• **What you should do**
Sum up the column about ALS and coping with change in two sentences.

• **Passage shown**
How my ALS taught me that change brings opportunity

 

How do you handle an unexpected change to your plans for the day? Do you shake your fist in the air and complain, or pause and look for opportunities?

Last week, I was doing a little of both. I have ALS, and even though all of my life plans came to a full stop on the day I received my diagnosis, I also began learning valuable lessons in coping with change, especially the simple disruptions I experience every day that teach me to live with ALS. Here’s my latest lesson.

Last week, I had one of those days that began as normal as can be. I was at my computer attacking a long to-do list that included answering emails, a few moderator duties on the ALS News Today Forums, and finishing up my weekly column so I could turn it in by that evening’s deadline. My work table is near a large window, and that day the sky was blue with a few large storm clouds looming in the distance.

I live in southern Arizona, where it seldom rains. But when it does, the day is interrupted by sudden, strong, “gully washer” thunderstorms. Once in a while, a bolt of lightning will cause the power and internet to go out in our area – but, they’re usually both back on within a few minutes.

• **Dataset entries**

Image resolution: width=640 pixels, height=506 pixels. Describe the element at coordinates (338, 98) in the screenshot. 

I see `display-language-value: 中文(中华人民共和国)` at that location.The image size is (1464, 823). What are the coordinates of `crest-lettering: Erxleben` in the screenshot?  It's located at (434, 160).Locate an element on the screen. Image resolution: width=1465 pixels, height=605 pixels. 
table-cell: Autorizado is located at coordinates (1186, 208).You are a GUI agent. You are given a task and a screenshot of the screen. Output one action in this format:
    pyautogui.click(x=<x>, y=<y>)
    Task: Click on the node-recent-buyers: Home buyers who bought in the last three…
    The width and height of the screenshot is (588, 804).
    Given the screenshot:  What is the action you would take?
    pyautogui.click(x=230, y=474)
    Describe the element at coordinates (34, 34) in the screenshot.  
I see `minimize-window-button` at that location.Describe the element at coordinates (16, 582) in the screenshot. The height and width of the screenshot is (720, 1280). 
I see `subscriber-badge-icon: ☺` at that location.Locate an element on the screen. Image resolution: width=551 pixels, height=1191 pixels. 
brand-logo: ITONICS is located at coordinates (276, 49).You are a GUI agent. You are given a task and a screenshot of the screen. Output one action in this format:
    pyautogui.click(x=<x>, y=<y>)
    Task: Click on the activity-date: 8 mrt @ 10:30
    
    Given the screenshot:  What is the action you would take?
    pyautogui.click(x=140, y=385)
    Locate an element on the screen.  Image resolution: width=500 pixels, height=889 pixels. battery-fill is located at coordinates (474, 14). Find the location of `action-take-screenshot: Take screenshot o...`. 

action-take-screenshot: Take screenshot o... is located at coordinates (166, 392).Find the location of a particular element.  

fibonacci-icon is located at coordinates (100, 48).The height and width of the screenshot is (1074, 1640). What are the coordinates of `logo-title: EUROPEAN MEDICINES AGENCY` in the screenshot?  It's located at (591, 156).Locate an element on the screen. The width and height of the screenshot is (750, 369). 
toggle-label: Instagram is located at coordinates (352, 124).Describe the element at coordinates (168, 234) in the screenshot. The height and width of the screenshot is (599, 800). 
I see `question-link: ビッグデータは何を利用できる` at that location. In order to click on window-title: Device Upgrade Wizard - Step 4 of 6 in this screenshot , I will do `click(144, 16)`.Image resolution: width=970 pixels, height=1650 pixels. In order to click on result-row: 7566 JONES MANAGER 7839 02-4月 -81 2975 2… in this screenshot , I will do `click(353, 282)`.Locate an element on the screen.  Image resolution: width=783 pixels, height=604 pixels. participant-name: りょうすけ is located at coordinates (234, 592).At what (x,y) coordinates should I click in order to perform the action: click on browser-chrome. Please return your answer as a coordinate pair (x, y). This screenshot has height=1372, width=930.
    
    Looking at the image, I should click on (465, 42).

• **Solution for this problem**
The writer has ALS and says that, although all life plans stopped with the diagnosis, that day also began lessons in coping with change, especially the simple disruptions of every day. The writer then describes an ordinary day last week spent working through a to-do list at a computer by a window in southern Arizona, where rare but strong thunderstorms can cause power and internet outages that usually last only a few minutes.